Even now, she couldn’t decide which behavior was more unsettling.

“Whatever he went through,” Frankie sighed, shifting in her chair, “it was enough to make him walk away from the military after twelve years, and enough to make him isolate himself from the family that loves him. I know he’s back now and I’m thrilled beyond words about it. But I can still see something in my little brother that keeps him separated from us, and it breaks my heart.”

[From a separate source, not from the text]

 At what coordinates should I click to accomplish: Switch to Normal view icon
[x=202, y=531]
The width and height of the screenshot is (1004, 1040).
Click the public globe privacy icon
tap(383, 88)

Sass stared into her now-empty mug and wondered if Rude’s eyes showed that chasm that cut his life to two parts, the before-and-after sections of his existence. But to go in search of that chasm would mean looking deep into his eyes and potentially opening herself up to have him do the same. She wasn’t about to do that, so it would never happen.

No matter how much she was tempted to look.

 

 

“You’ve been disgustingly chipper all day, and I wanna know why.”

At his open locker, Rude raised a brow at his friend and coworker at Private Security International, Dorian Havlik. The other man was fresh from the gym, if his T-shirt and dark sweatpants were any indication, along with the sweat dampening his short high-and-tight blonde hair. Considering the way Havlik settled a forearm on the lockers, he was clearly in the mood to chitchat. Rude wasn’t, so he snatched his jacket off a hook and closed his locker with a snap. “What are you talking about?”